Нужно еще было найти в городе комнаты, чтобы снять, но время года было теплое, и я совсем недавно прибыл из сельской местности с ее широкими газонами и ветвистыми деревьями, так что когда один молодой парень из офиса предложил мне снять дом на двоих в пригороде, эта идея мне показалась великолепной. Он нашел такой дом – потрепанный бунгало из гипсокартона за восемьдесят в месяц, но в последнюю минуту фирма откомандировала его в Вашингтон, и я отправился в пригород один. У меня были: пес – по крайней мере, несколько дней, пока не сбежал, – а также старенький «Додж» и одна финка, которая стирала мне постельное белье и готовила завтраки, а также бурчала себе под нос что-то по-фински, воркуя над электрической плитой.
Мое одиночество длилось примерно с день, может быть, чуть больше, до тех пор, пока однажды утром меня не остановил на дороге один человек, прибывший в эту местность немного позже меня.
– Как добраться до поселка Уэст-Эгг? – беспомощно спросил он.
Я объяснил ему. И с той минуты мой путь перестал быть одиноким. Я был уже проводником, кормчим, местным жителем. Он случайно дал мне ощутить всю удивительную привольность этой местности.
И, таким образом, сияющий солнечный свет и быстро распускающаяся, как в быстрой киноленте, листва на деревьях вернули мне то уже знакомое убеждение, что с наступлением лета жизнь начинается заново.
Первым делом мне нужно было очень много прочитать и очень много здоровья почерпнуть из этого вибрирующего юной жизнью, животворящего воздуха. Я купил с десяток книг по банковскому делу, кредиту и инвестиционным ценным бумагам, и они стояли у меня на полке ровным рядом с красными корешками с позолотой, будто только что отпечатанные новые банкноты, обещая раскрыть передо мной выдающиеся секреты, о которых знали только Мидас, Морган и Меценат. И у меня было твердое намерение прочесть еще много других книг помимо этих. В колледже я считался человеком с довольно незаурядными литературными способностями; однажды я написал серию банальных, отвечавших всем правилам жанра передовиц для «Новостей Йейля», и теперь собирался вернуть в свою жизнь все это и снова стать самым ограниченным из всех специалистов, то есть, «всесторонне образованным человеком». И это не только острота: жизнь на самом деле гораздо успешнее поддается описанию, если наблюдать за ней из одного окна.

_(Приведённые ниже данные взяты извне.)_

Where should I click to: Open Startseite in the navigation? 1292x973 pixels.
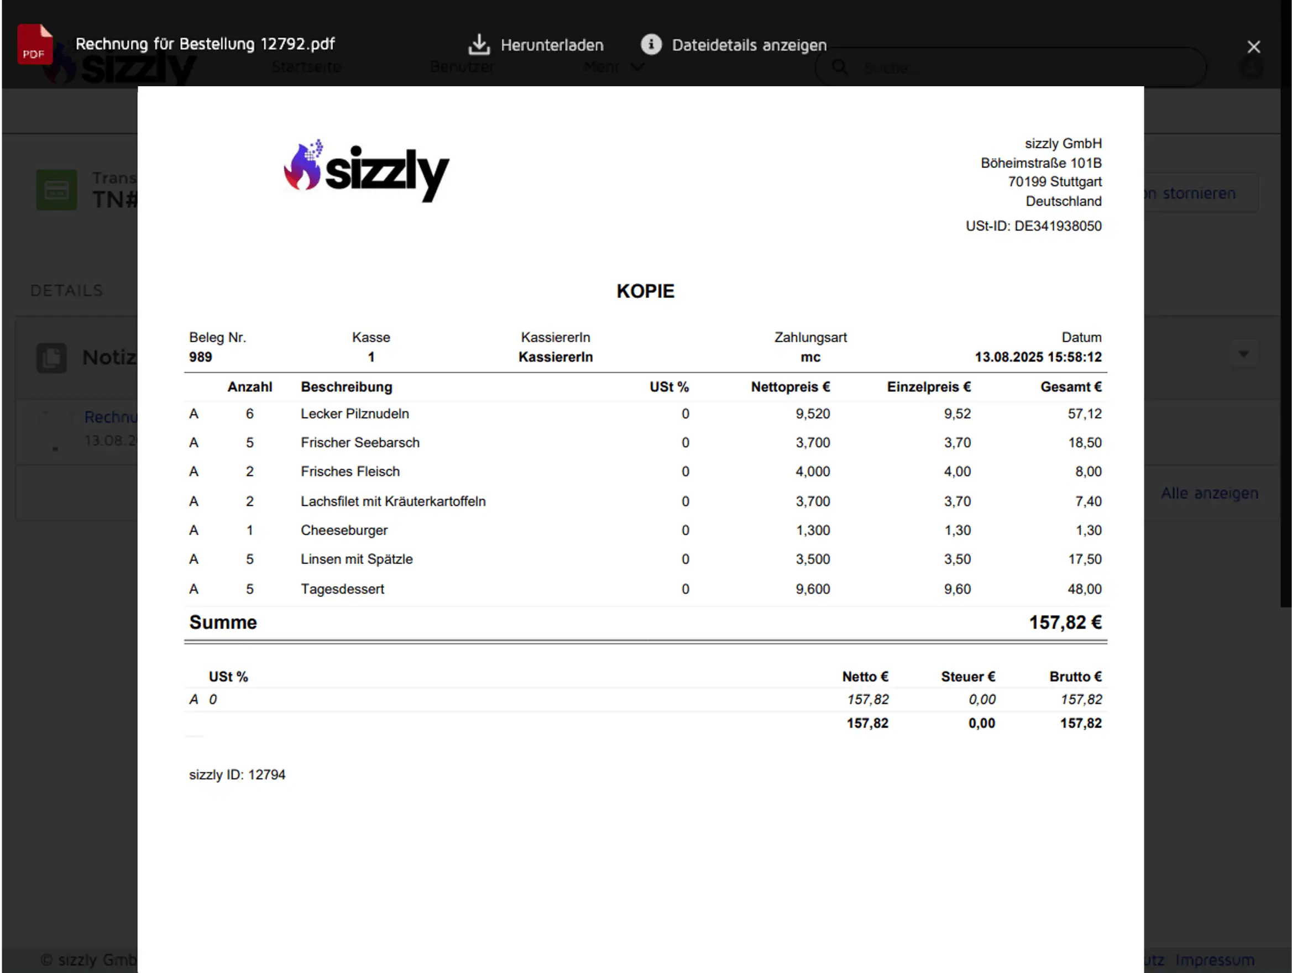pyautogui.click(x=305, y=67)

По чистой случайности я снял дом в одном из самых необычных и странных населенных пунктов в Северной Америке. Он стоял на том узком и богатом растительностью острове, который простирается на восток от Нью-Йорка и который в числе прочих природных достопримечательностей имеет два выступающих участка суши необычной формы. На расстоянии двадцати миль от города пара огромных яйцеобразных кусков суши, одинаковых по форме и отделенных друг от друга всего лишь одной бухтой, которую можно считать условностью, выступает в самую внутреннюю часть океана в Западном полушарии, – в большую морскую помойку, какой является пролив Лонг-Айленд. Это не идеальные овалы, как у яйца в истории с Колумбом, – они оба сплющены со стороны контакта, – однако их физическая схожесть, должно быть, является причиной вечной путаницы для чаек, летающих над ними. Для бескрылых же более привлекательным феноменом является их несхожесть во всем, кроме формы и размеров.

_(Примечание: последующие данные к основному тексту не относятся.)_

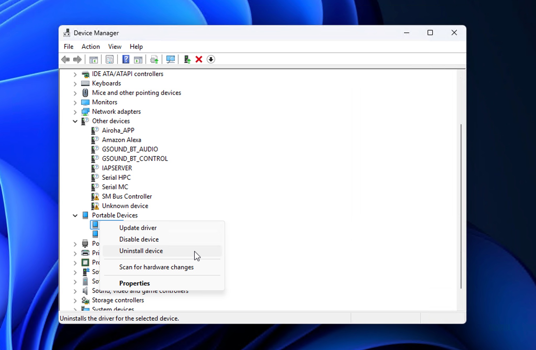Select Properties in the context menu
This screenshot has width=536, height=350.
(x=135, y=283)
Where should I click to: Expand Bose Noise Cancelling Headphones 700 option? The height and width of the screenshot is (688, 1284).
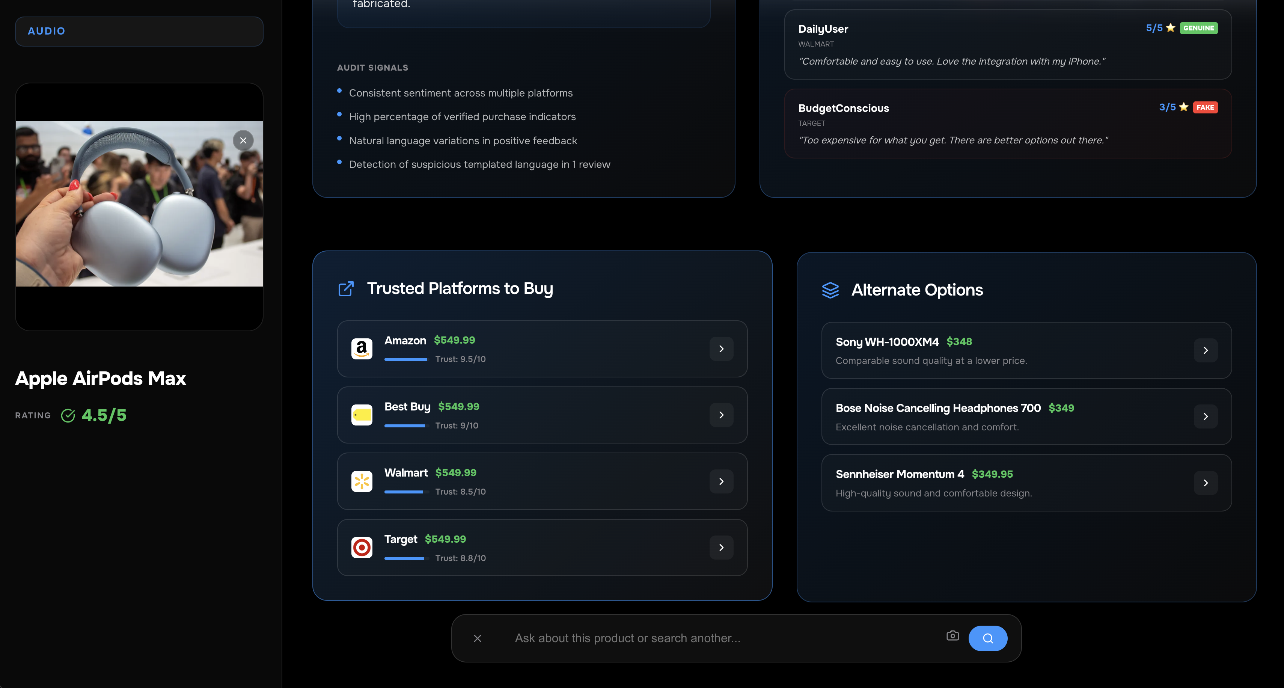tap(1205, 416)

Я жил на Уэст-Эгге – менее фешенебельном из двух этих яйцеобразных выступов, хотя слова «менее фещенебельный» – характеристика, весьма поверхностно передающая неестественный и достаточно зловещий контраст между ними. Мой дом стоял на самой вершине «яйца», всего в пятидесяти ярдах от берега Пролива, будучи зажат между двумя огромными поместьями, которые сдавались в аренду за двенадцать или даже пятнадцать тысяч за сезон. Поместье справа от меня было поистине колоссальным по всем меркам – это была настоящая копия какого-нибудь Hotel de Ville в Нормандии, с башней на одной стороне, сияющей новизной отделки из-под редкой свисающей бородки из плюща, и бассейном из мрамора, а также с газонами и садом на более чем сорока акрах земли. Это был особняк Гэтсби или же, поскольку я еще не знал мистера Гэтсби, особняк, в котором жил человек, носивший это имя. Дом, в котором жил я, был уродливым объектом, но это был очень маленький уродец, поэтому его просто не заметили, в результате чего я имел из своих окон вид на воду, частично на газон моего соседа и утешительное соседство с миллионерами, и все это за восемьдесят долларов в месяц.
По другую сторону условной бухты на водной глади вдоль берега блестели ослепительно белые дворцы фешенебельного Ист-Эгга, и история событий этого лета на самом деле берет начало с того вечера, когда я поехал туда, чтобы пообедать с семейством Тома Бьюкенена. Дэйзи была моей троюродной сестрой, а с Томом мы познакомились в колледже. И сразу после войны я провел с ними два дня в Чикаго.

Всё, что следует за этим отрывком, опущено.